Times have changed. Today, even piss-poor countries like North Korea can force the US into submission, by threatening to fire a ballistic missile across the world and flatten an entire city. The world has become too unstable to use force as an effective foreign policy instrument.
A complete collapse of the petrodollar can’t happen overnight, though, because the dollar is backed by not just oil, but the world’s biggest economy. It also wouldn’t be a complete collapse, because the US itself is one of the biggest oil producers in the world, so a big chunk of trading will always be done in US dollars.

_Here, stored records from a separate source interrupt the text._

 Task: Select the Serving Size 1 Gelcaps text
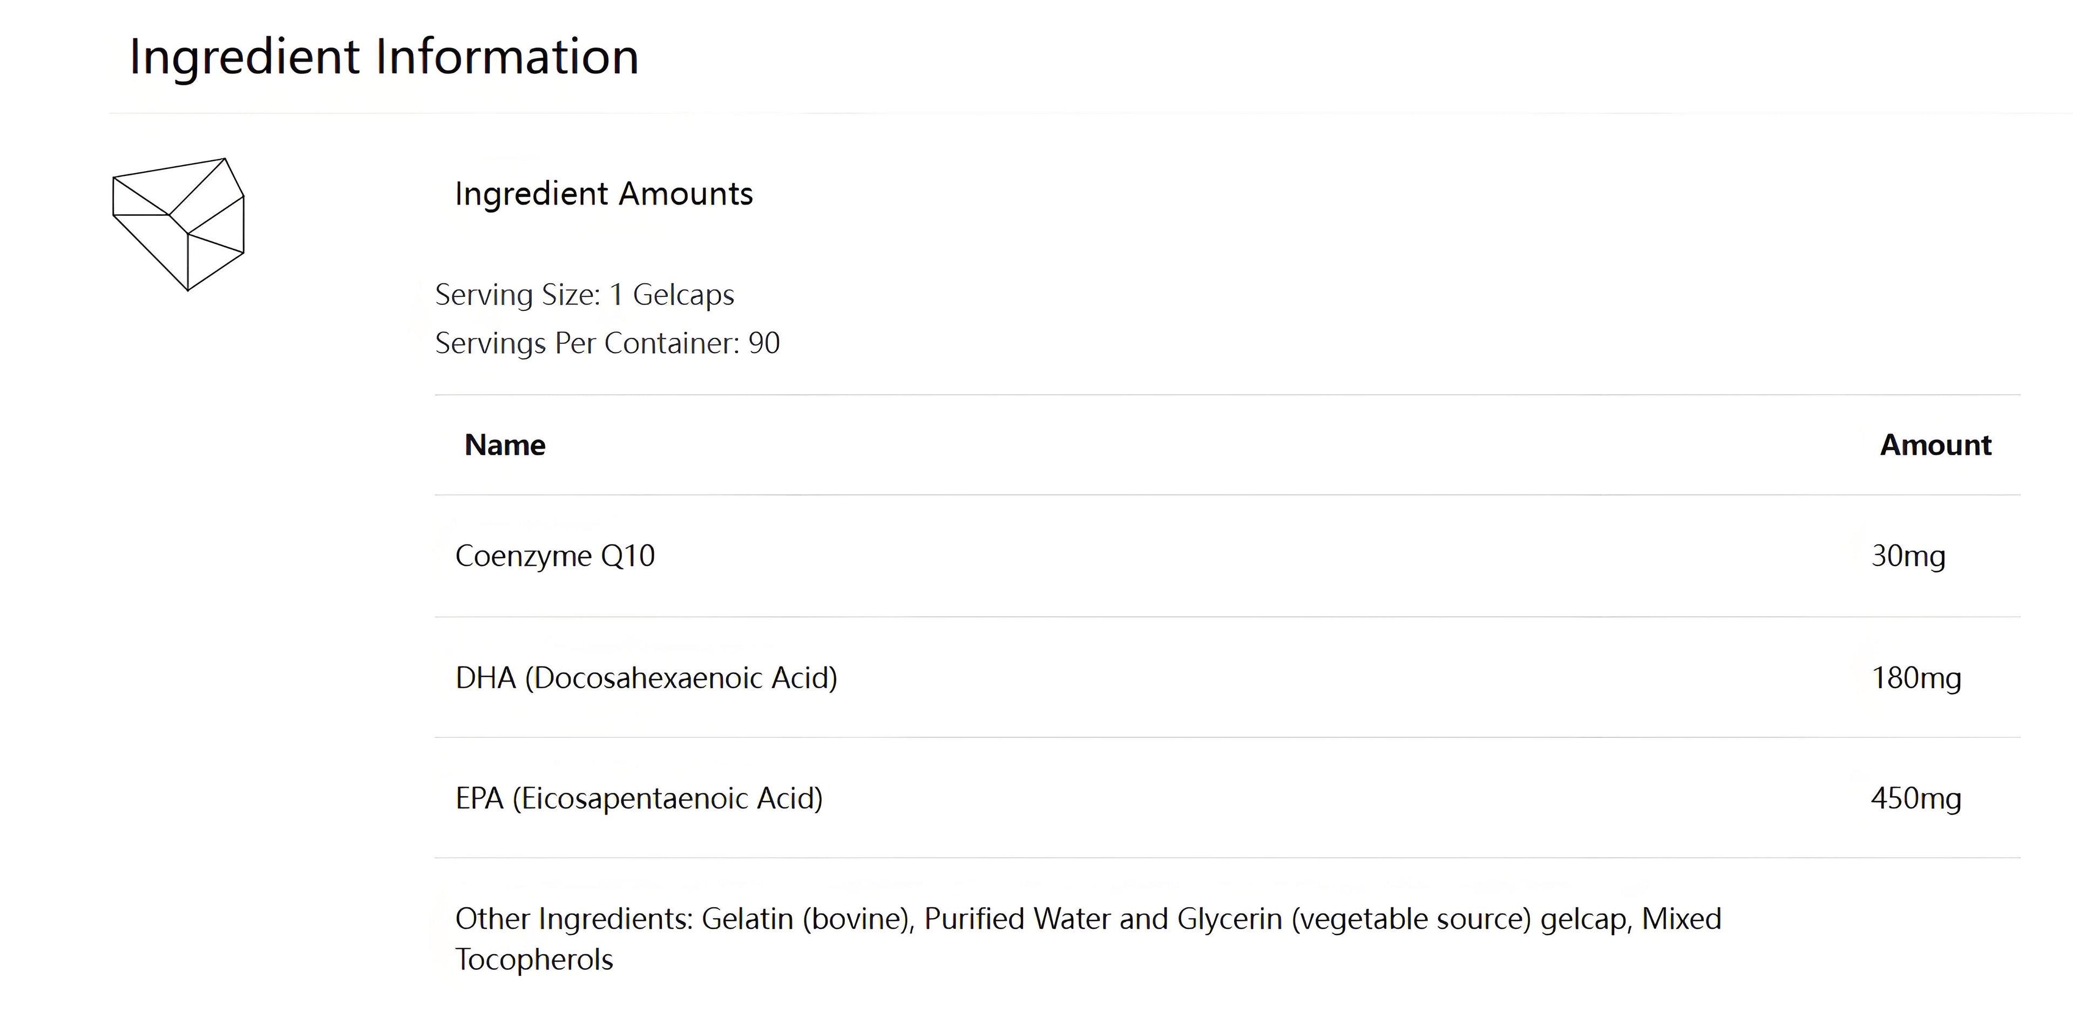(584, 295)
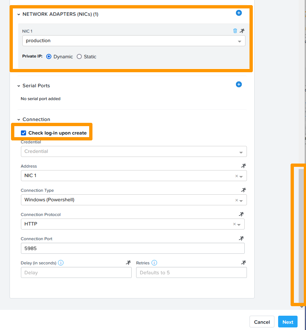Show info tooltip for Delay in seconds
Viewport: 306px width, 330px height.
[61, 263]
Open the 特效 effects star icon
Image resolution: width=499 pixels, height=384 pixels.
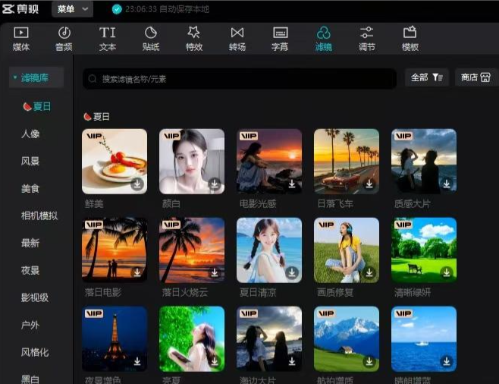coord(194,33)
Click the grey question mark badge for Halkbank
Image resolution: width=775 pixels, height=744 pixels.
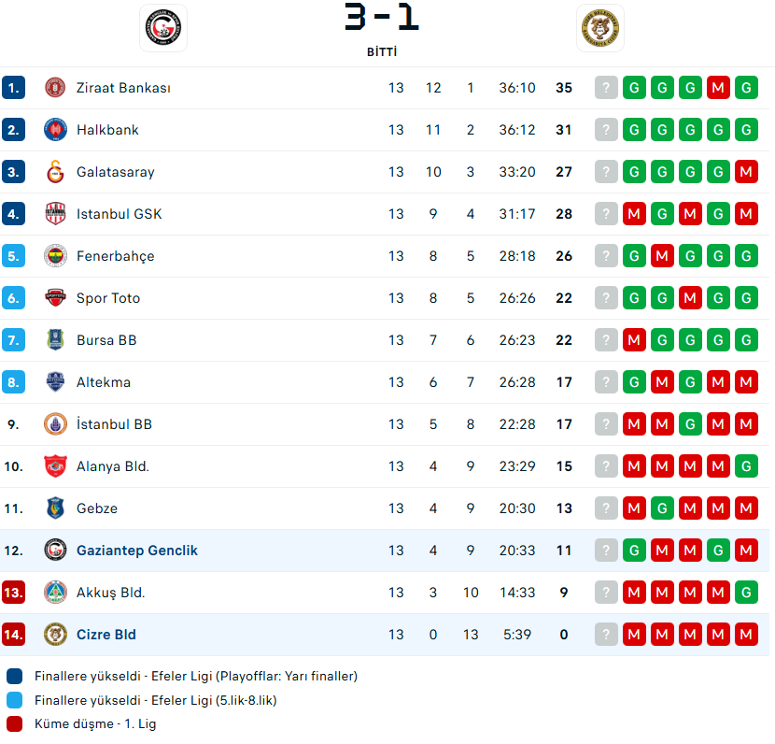(x=607, y=130)
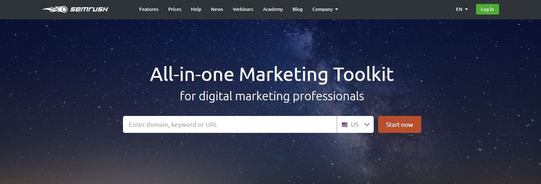Open the Company dropdown arrow
This screenshot has width=541, height=184.
point(337,9)
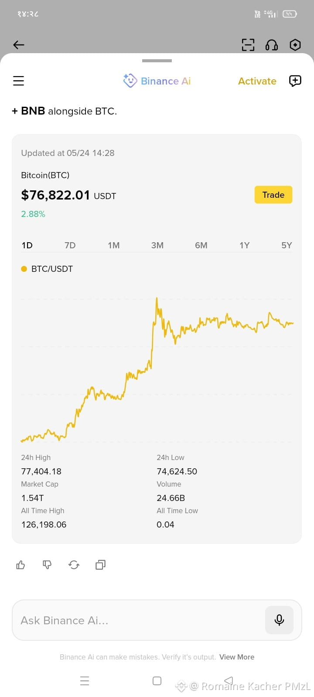Tap the yellow Trade button
This screenshot has width=314, height=697.
pyautogui.click(x=273, y=195)
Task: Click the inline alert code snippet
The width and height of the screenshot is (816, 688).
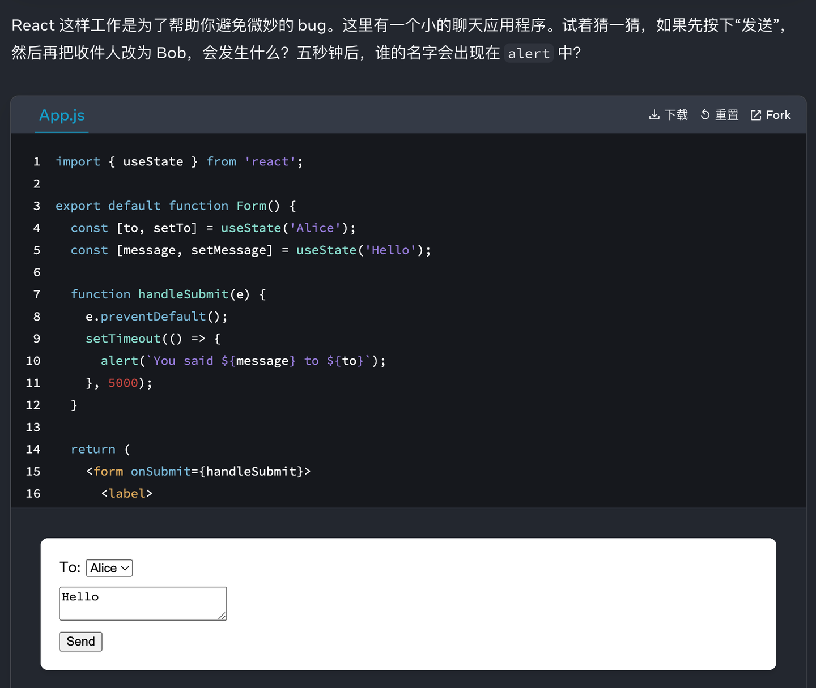Action: (529, 53)
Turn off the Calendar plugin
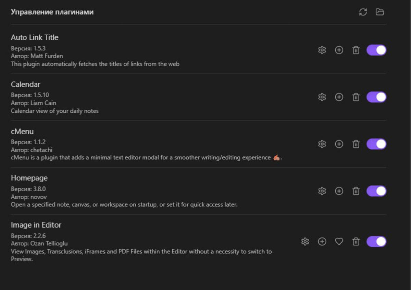The image size is (411, 290). click(376, 97)
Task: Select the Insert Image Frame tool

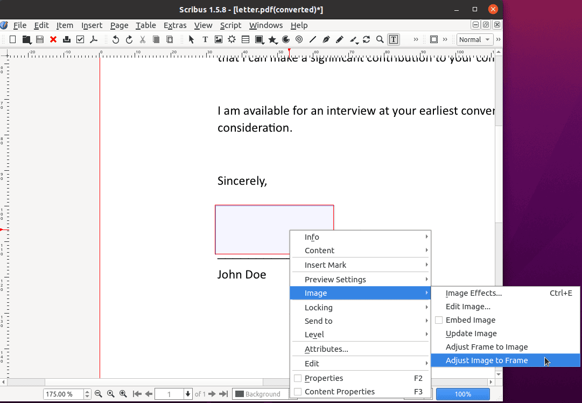Action: point(219,39)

But a decline will gradually happen. The US government is running the biggest ponzi scheme in history and in doing so is keeping the entire world’s economy hostage to the privately owned FED. Since 2008, the US printed about 3 trillion dollars in their “quantitative easing” program, quadrupling the FED’s reserves. But China, Europe and Russia all want a piece of the pie and are fighting for it. In fact, I think the entire world is a little bit fed up with the whole thing too, especially in Europe, where the monumental cluster f**k that is the Middle East has resulted in serious demographic problems that aren’t on some remote corner of the world anymore… They are at their doorstep.